A protest outside the Denver City and County Building on Friday, May 29, 2020. Protesters are calling for justice in the death of George Floyd.

DENVER (KDVR) — The City and County of Denver filed an emergency motion to modify a Temporary Restraining Order (TRO) that was approved by a federal judge on Friday.

The TRO restricts the Denver Police Department and any other agencies assisting from using projectiles and chemical weapons against peaceful protesters and requiring all officers to wear activated, constantly recording body cameras.

The TRO states that the use of chemical weapons or projectiles can only be approved by a rank of Captain or above and only “authorizes such use of force in response to specific acts of violence or destruction of property that the command officer has personally witnessed.”

The City and County of Denver are requesting this be amended to include Lieutenants as they cite “currently there are only four police officers with the rank of Captain and one Commander responsible for the downtown area.”

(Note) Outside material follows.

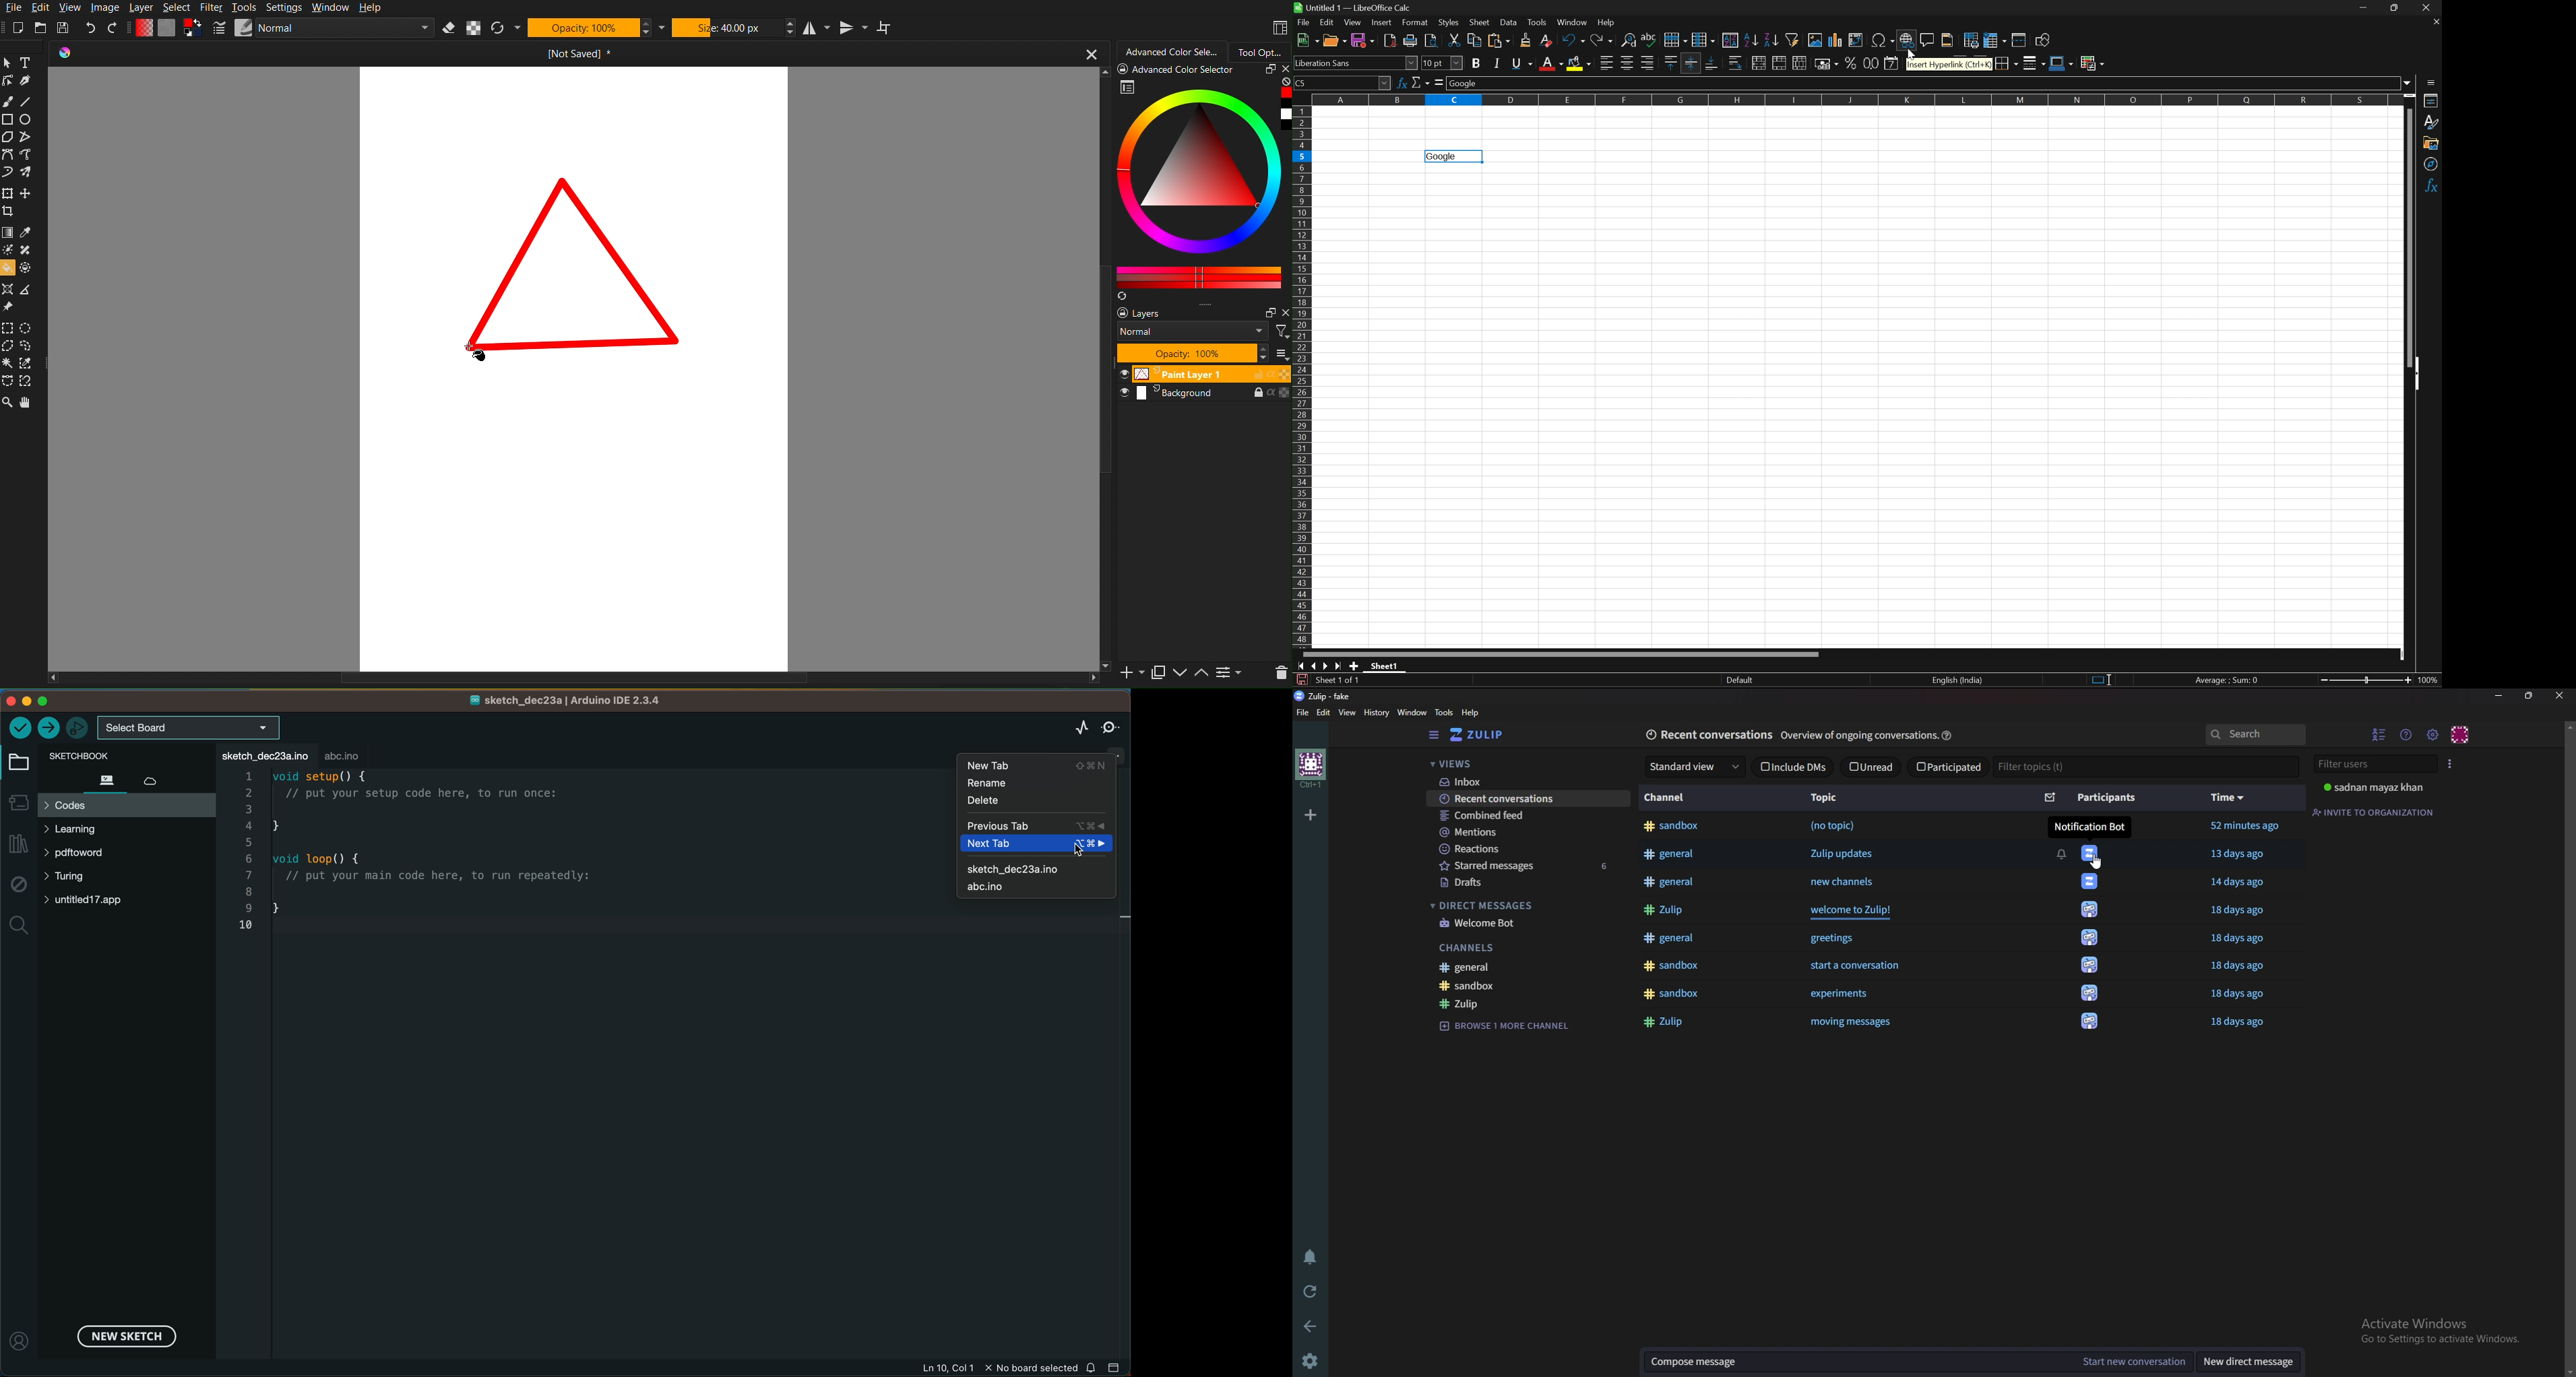 This screenshot has width=2576, height=1400. Describe the element at coordinates (1413, 713) in the screenshot. I see `Window` at that location.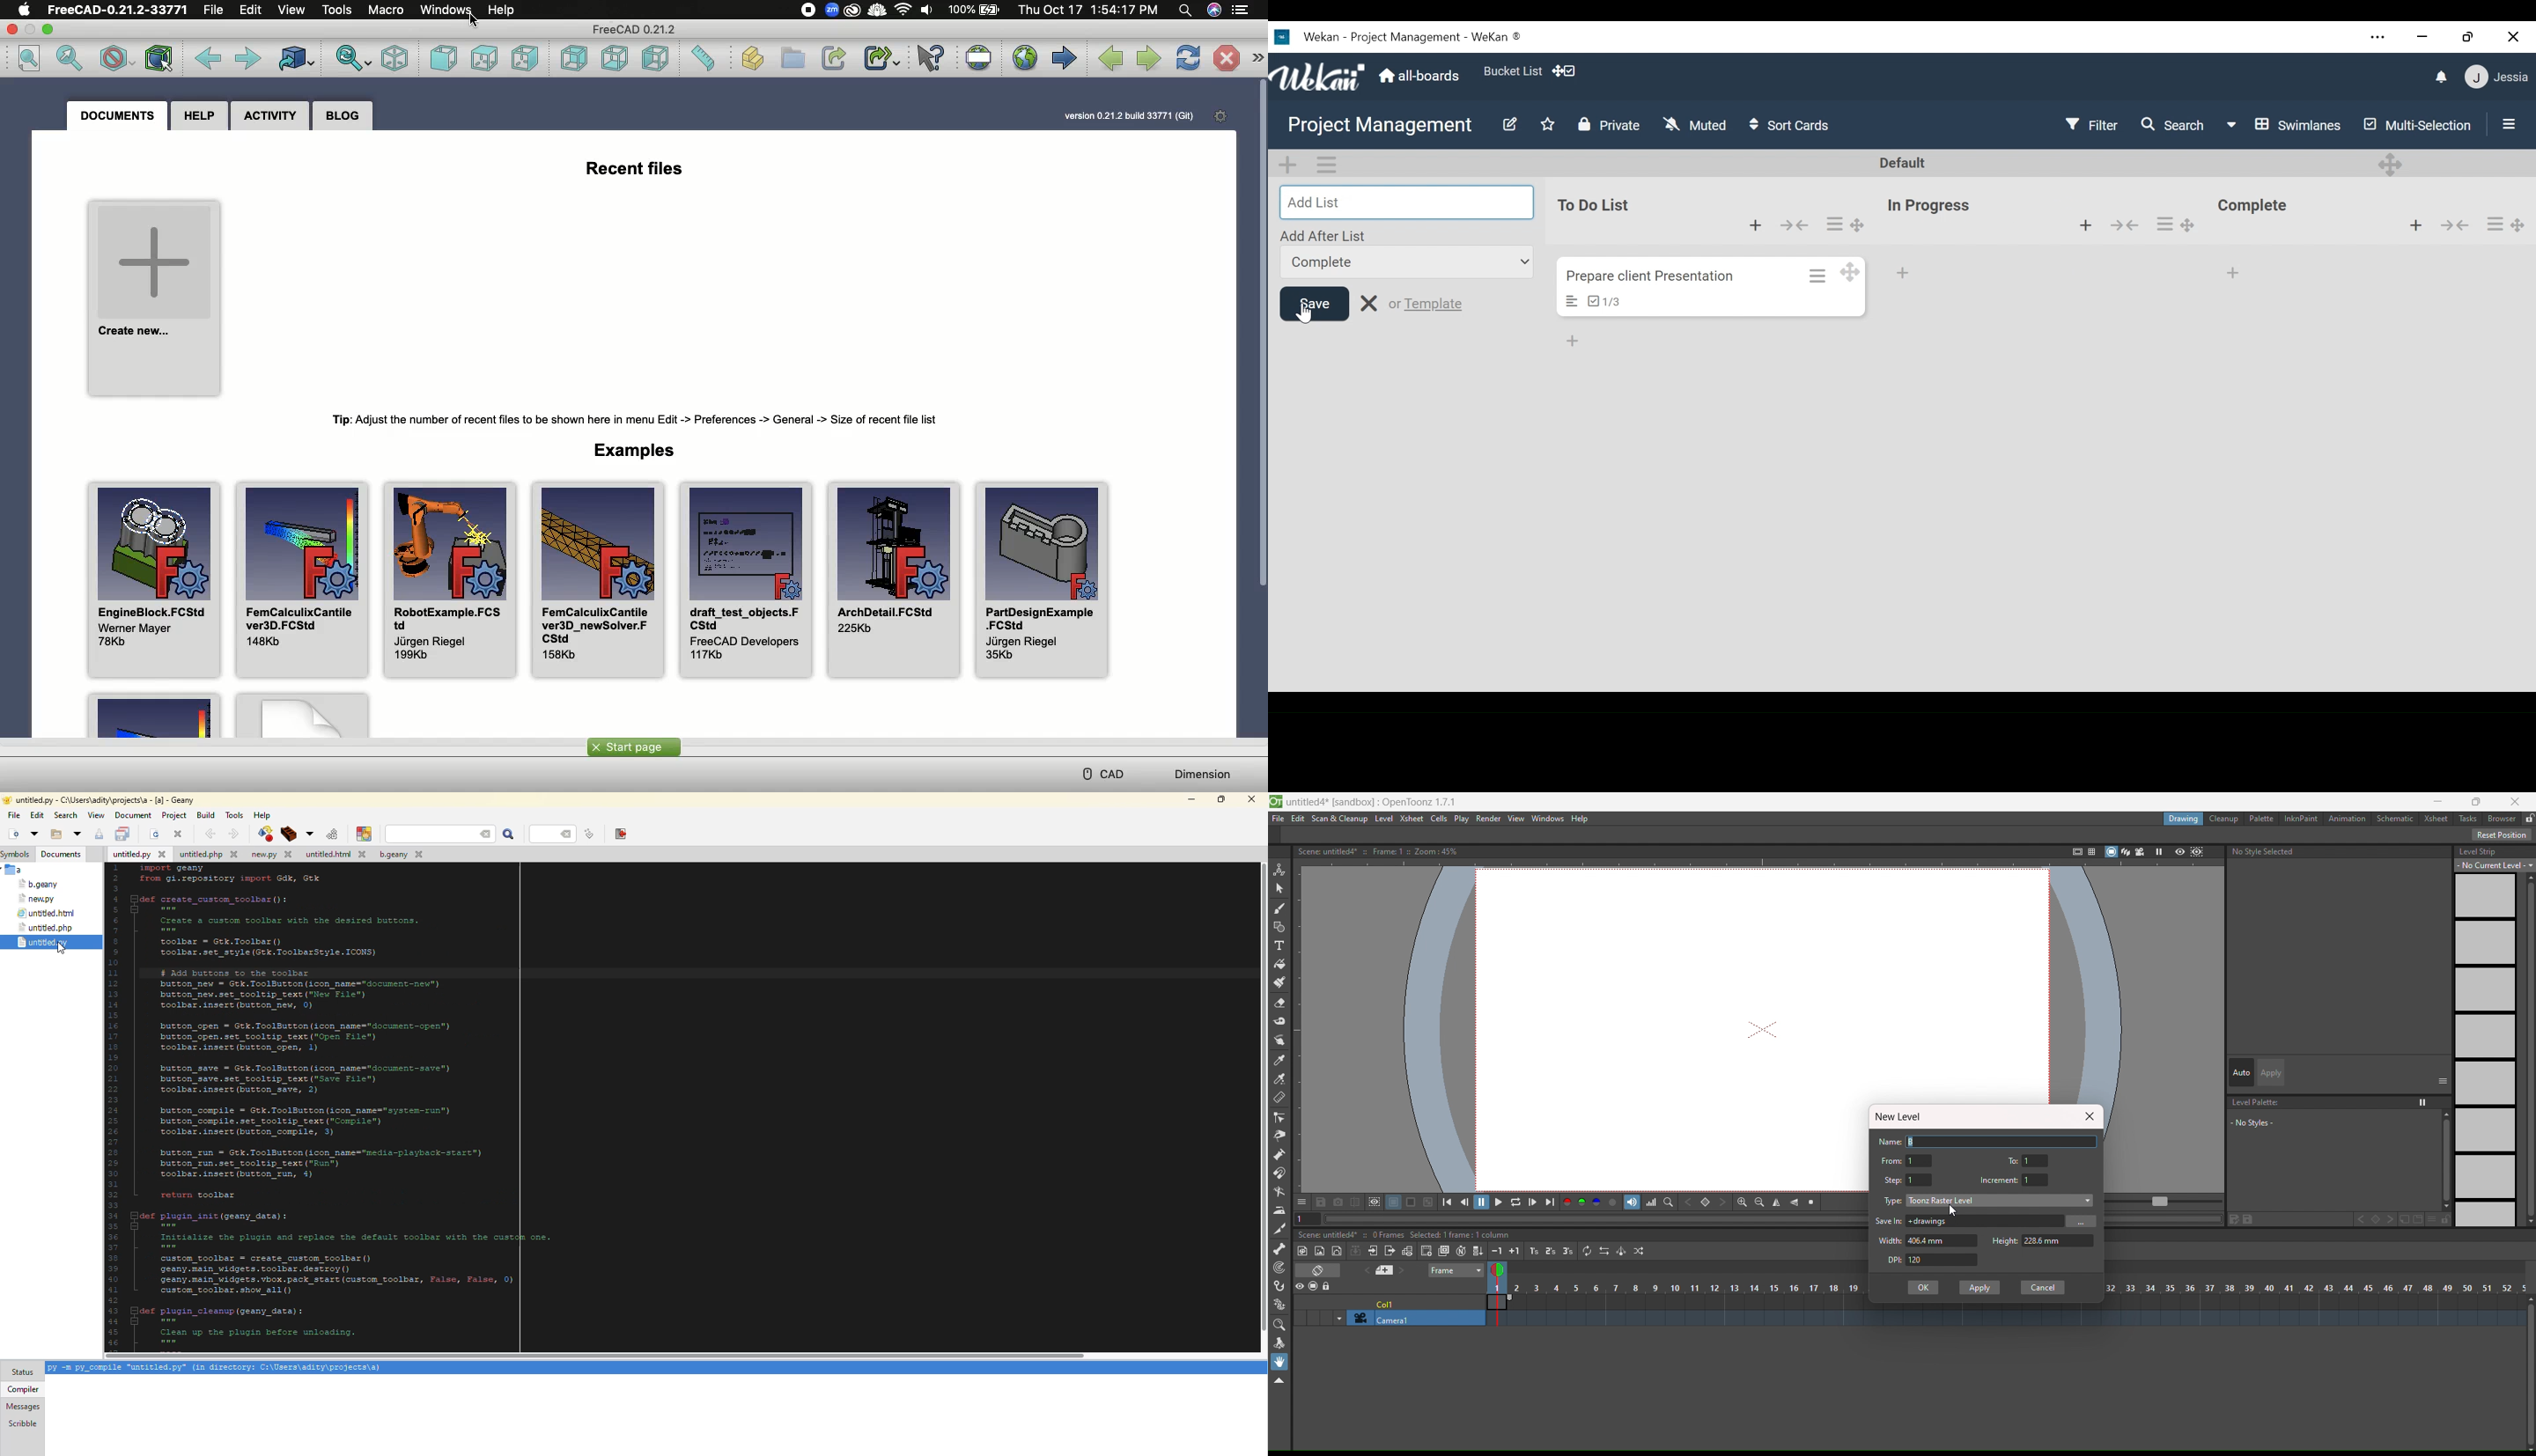  What do you see at coordinates (1279, 1136) in the screenshot?
I see `pinch tool` at bounding box center [1279, 1136].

The modification states the protection of the officers and others involved may be compromised in dangerous situations without immediate direction from a commanding officer.

The other provision the City and County of Denver is requesting to amend is the requirement of all officers deployed to the demonstrations to wear activated body cameras that are recording at all times.

They are asking the court to amend due to the lack of such equipment available to other departments that are assisting the DPD with the protests.

The motion states: “The inability to use other officers to assist with crowd control and the protection of property against agitators who are not in Denver to engage in peaceful protest activities, but instead are present to engage in unlawful activities, including acts of violence or property destruction, puts the Denver Police Department at risk of having an insufficient number of officers on scene to adequately maintain the safety and security of peaceful protestors, property, and the officers themselves.”

As well, there are “technical limitations” for the aforementioned body cameras to continuously record and save for extended periods of time.